MILLER: Not at all. I was a tomboy, I played volleyball and basketball, and I surfed. I wasn’t doing drama, I wasn’t doing music, so the whole experience is completely new to me; which is great because you explore these different sides of yourself that maybe you never would [otherwise].
KAMENS: Since R.I.P.D. is an action movie, did you get to learn any stunts for the role?
MILLER: Originally, a stunt woman was going to do most of the stunts, because they were so dangerous, but because the scenes ended up being so close up, you could tell it wasn’t me, so they asked me if I’d be game to do it. There’s one scene where I was hit by a bus, and it was pretty intense because you can get hurt, and especially doing it in the wardrobe I was in—my character’s wearing a little dress and a really tight overcoat, and big hoop earrings and heels—the most challenging part was just being able to do what I had to do to in the outfit I was doing it in.
KAMENS: How physically demanding was the role?
MILLER: As far as the stunts go, it couldn’t be more physically demanding than it was. At one point, I was on wires and flying through the air and doing all these things that you have to know your body, you have to be coordinated, and you have to take direction, because you can really hurt yourself. My stunt double was awesome, and she really worked with me and gave me tips. I mean, I remember when I got hit by the bus—she was like, “Just make sure you put your hands in front of your face when you hit the windshield,” and I was like, “Well, I hope that’s a natural reaction.” The next day, my body was so sore from having the rig and the wires on, and you’re just being pulled and yanked in different directions. It was intense, but I loved it. It was such an experience, and when else would you ever be able to do something like that?
KAMENS: Acting just the latest addition to your long list of jobs, which includes model, spokesperson, and entrepreneur, to name a few. Is there one aspect of your career that you enjoy the most?
MILLER: I think any time I can be physical and athletic, because I relate to that so much and it’s part of my life, it’s really easy when you have a passion for something to have the translate into something that you do for, or that’s what you hope. So for acting, if there’s a strong female role and there is that action element, for me that just feels really natural.

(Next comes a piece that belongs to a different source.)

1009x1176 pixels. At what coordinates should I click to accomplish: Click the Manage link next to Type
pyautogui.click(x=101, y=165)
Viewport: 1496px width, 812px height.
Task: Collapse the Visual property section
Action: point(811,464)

KAMENS: For someone has taken on multiple roles professionally, how do you manage to maintain the balance between your diverse professional life and your home life?
MILLER: I think you’re kind of seeing the real me as far as seeing what I post on social media, because I am very much into cooking, and my dogs, and obviously my son, and my lifestyle in Santa Cruz is very laid-back. It’s a good balance for me because I’m excited to be at work because it’s such a different pace. In my off time, I’m really focusing on family and my son and things like that, but like I say I am naturally a really down-to-earth person, so when I do my job, I definitely just have to embrace a different persona almost, or a different side of myself.
KAMENS: You’ve also been outspoken about keeping your modeling career in perspective. How do you manage to stay so grounded with all the acclaim you’ve received as a result of your modeling?
MILLER: I think by being a mom now and going through pregnancy, it really gave me some perspective on my body. I was just so focused on being healthy for my baby during pregnancy, and afterward I was not in a rush to lose the weight. I really wanted to be as healthy as I could. It wasn’t about getting my six-pack back. There are more important things in life than a six-pack, I realized. It was just so much more important to take care of my baby and take care of myself in a healthy way; so now, it’s been a slow process, but I’m back in shape. I feel great, but I did it in a way that I didn’t have a lot of pressure and I wanted to be in a place in my life where I could really enjoy it and not have to be back in a bikini in two months or something like that. I think it’s been really good, your evolution as a woman, just that you have a different perspective on your body and health, because it can be extremely consuming when you’re in a business that is pretty focused on the superficial.
R.I.P.D. IS OUT IN THEATERS THIS FRIDAY, JULY 19.